### EXERCISE DESCRIPTION:
Output the listing exactly, leaving nothing out.

### DATA TO EXAMINE:
---

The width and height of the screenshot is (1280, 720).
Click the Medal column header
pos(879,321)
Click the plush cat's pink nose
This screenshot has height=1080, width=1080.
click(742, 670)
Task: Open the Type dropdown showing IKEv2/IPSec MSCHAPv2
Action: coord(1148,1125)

---

### YOUR SOLUTION:
The width and height of the screenshot is (1280, 720).
Click the Medal column header
pos(879,321)
Click the plush cat's pink nose
This screenshot has height=1080, width=1080.
click(742, 670)
Task: Open the Type dropdown showing IKEv2/IPSec MSCHAPv2
Action: coord(1148,1125)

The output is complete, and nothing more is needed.